--- DIRECTIONS FOR THIS TASK ---
Reproduce each line of the data below verbatim, omitting the pictures.
** start ENTRIES SHOWN **
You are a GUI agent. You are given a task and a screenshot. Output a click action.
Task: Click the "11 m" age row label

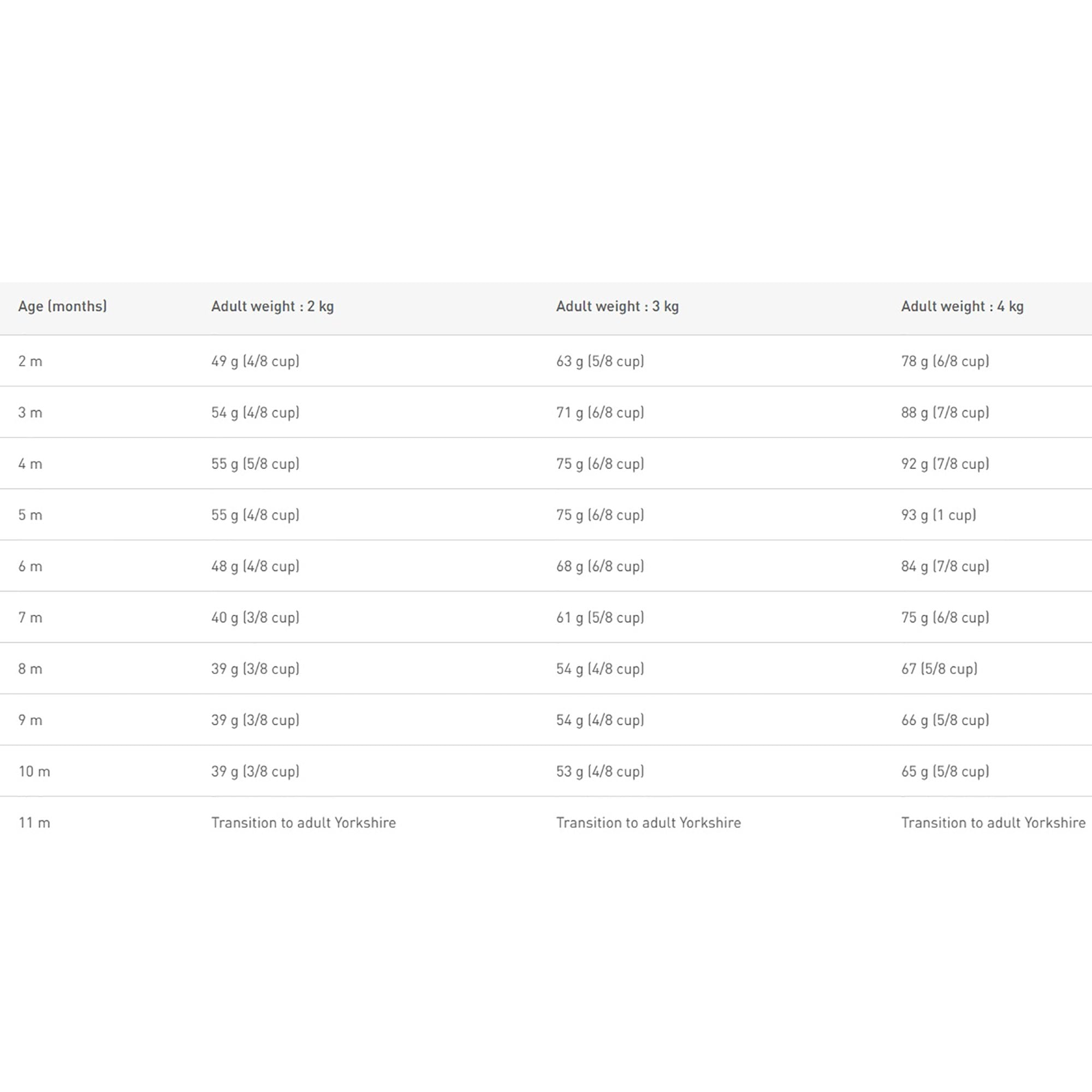click(x=34, y=823)
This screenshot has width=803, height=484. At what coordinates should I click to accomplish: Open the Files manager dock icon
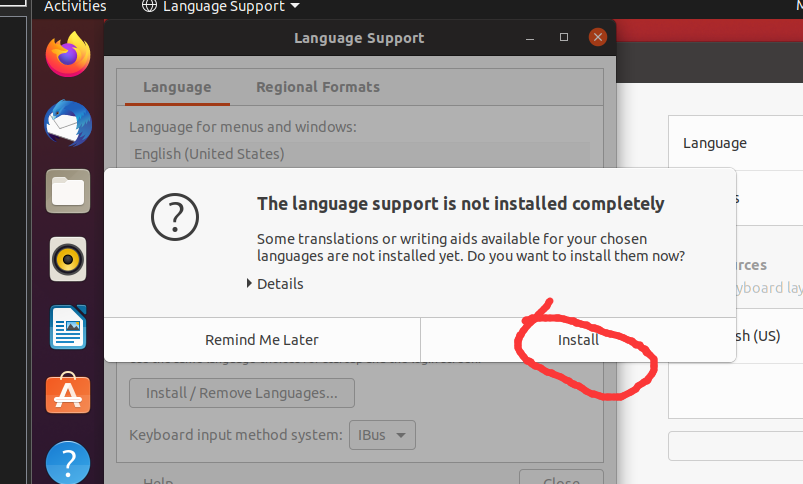tap(68, 190)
** end ENTRIES SHOWN **
--- SOLUTION ---
You are a GUI agent. You are given a task and a screenshot. Output a click action.
Task: Click the "11 m" age row label

click(x=34, y=823)
This screenshot has width=803, height=484. At what coordinates should I click to accomplish: Open the Files manager dock icon
tap(68, 190)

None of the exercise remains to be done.